– Чем же вы, Мария Егоровна, так напугали соседа, что он не мог возвратиться за своими вещами? – спрашивал в недоумении холостяк.
Мария Егоровна отвечала логично (что тут же добавило бабе плюсов) и с очаровательным вздохом:
– Вы, как человек учтивый и тонкий, не можете не заметить: положение мое безрадостно! Поглядите на руки, – и протягивала пухлые ладони. – В колесе я с утра до вечера! Отчего же они все тогда на диване валяются, не ударив палец о палец? Хоть вы-то меня пожалейте!
Голос-бархат у бабы оказался чарующим, и им совершенно по-новому спела Машка древнюю былину. Удивительно, стон о мужском плече, пересказанный ранее доктору сотней хныкающих пациенток, в этом пении моментально возвысился до величия саги, и он, уже завороженный, не заметил, как сам уверился: где-то там, за МКАДом, за полями-лесами, все-таки обитает некий Микула Селянинович (сеет, жнет и пашет без продыху!), готовый подставить плечо, чтоб тотчас вместе с ликующей бабой (как иссохлась вся в ожидании, разбираясь с подобными «Иксу» самцами) привалились к нему и дети, и безмерное счастье. Заладила Машка: если найдется тот мужик, то возвысится он тогда за ее столом, как бог. На веки вечные обеспечит она тогда ему свою сладко-вязкую, словно приправленная дудуком армянская песня, любовь.

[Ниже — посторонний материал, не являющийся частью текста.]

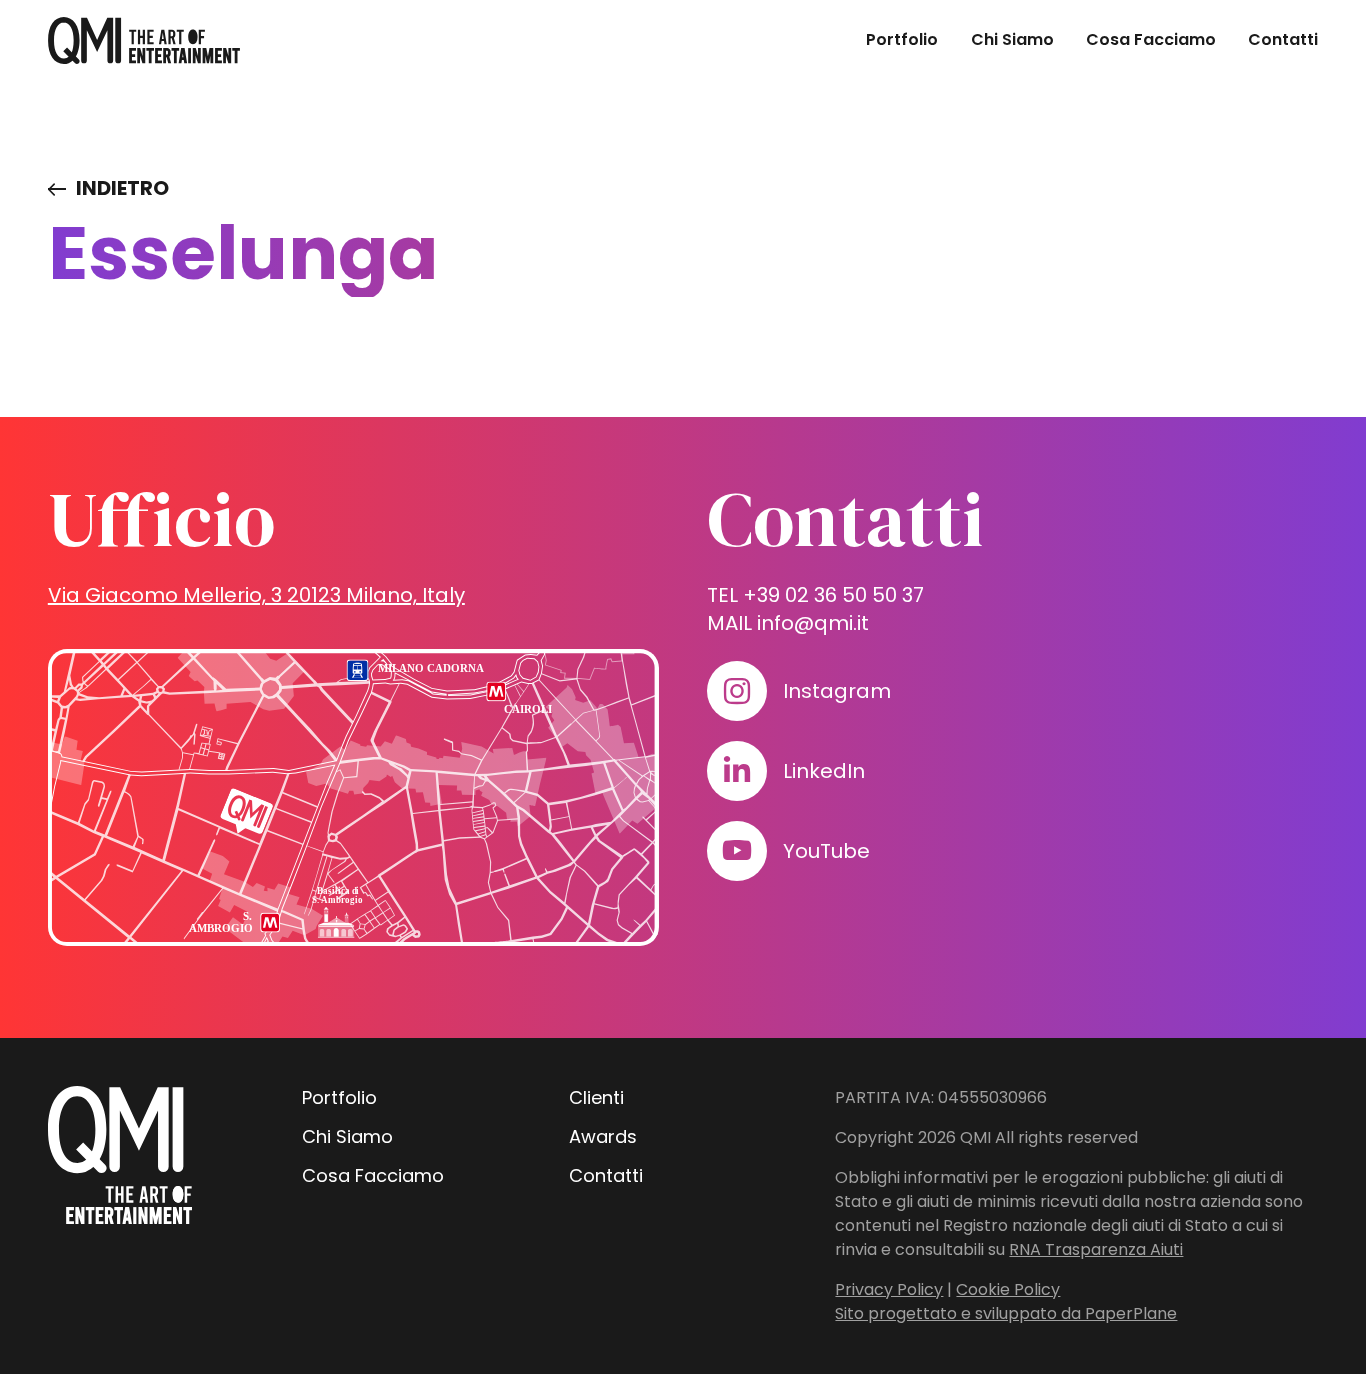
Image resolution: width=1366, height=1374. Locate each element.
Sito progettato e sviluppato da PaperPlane (1006, 1313)
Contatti (1283, 39)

– И чтоб с крепкой был рукой, – лилось откровение, – чтоб ни бранного слова, ни капельки в рот, ни измены… Разве не ублажу тогда я его, не буду с ним навсегда тепла и приветлива?

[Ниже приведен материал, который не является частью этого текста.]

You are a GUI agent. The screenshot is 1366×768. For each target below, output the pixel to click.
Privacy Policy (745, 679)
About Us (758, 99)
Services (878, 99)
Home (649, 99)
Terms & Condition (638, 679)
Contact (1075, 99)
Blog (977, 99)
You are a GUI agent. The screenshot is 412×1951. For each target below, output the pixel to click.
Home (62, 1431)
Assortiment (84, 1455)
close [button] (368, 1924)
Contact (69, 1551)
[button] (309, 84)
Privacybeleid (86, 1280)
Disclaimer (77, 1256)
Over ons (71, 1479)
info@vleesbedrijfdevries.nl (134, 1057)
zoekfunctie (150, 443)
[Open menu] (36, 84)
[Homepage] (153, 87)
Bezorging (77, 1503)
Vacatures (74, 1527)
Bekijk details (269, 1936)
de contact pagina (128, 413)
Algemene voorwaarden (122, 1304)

В распевном том плаче сказалась такая поэтика, что психотерапевт растрогался окончательно, обложив соседа «полным козлом» и заморочив одним лишь свою бедную голову: откуда, из каких глубин явилась эта ее речь? Безродная лимитчица вязала сейчас перед ним самые что ни на есть узорчатые, лингвистически безукоризненные предложения, не уступающие речам потомственных леди, которых триста лет, словно газоны, всеми возможными способами выводят у себя азартные англичане.
Подливала наливку химкинская цветочница[2] и потчевала шанежкой, подтверждая главный свой тезис: до конца, до полной испитости даст вкусить всю себя она только такому мужчине, который явится с подобной поддержкой. Оказалось ли дело в наливочке, или в голосе-бархате, но готов был уже вскричать сдуревший гость: «Чем же я не Микула Селянинович? Ведь ни капельки в рот, ни измены!» И, опоенный, даже выхватил показать кричащее о своей безбедности крокодилокожевое портмоне.
– Я, любезный, вас сразу почуяла, – вздохнула Машка тогда всей своей оперной диафрагмой (так волнующе только она могла вздыхать), – за внешностью вашей скрывается Грей-капитан!
Сравнение с капитаном окончательно ввергло гостя в наркотический какой-то экстаз. А баба, со всей своей простодушностью стащив с его вспотевшего носа ужасно перекосившиеся от волнения очки, возложила затем ему на плечи воздушные руки.
И пропал казак! Черти бросились ей на подмогу, завертелось все так, как лишь у Машки Угаровой могло завертеться! Сам не зная уже почему, оказался он в ее спальне. Закачался в ногах натертый паркет, затрепетал балдахин – королевской была кровать, неизвестно откуда взялись такая парча и такой шелк. И со всех сторон обступая его, нависали материи. Что-то невнятное залепетал счастливец о крепости собственных рук, не замечая перед собою ее всамделишную – с тяжеленными ляжками, плоскостопными ступнями, приплюснутым носом, но очарованно видя лишь нечто сладострастное, дунувшее вдруг мелиссой и мятой. Заметались перед ним волосы бабы. От вязкого духа подмышек он беспамятно зашатался, а Клеопатра одно твердила: нужен, нужен ей Грей-капитан!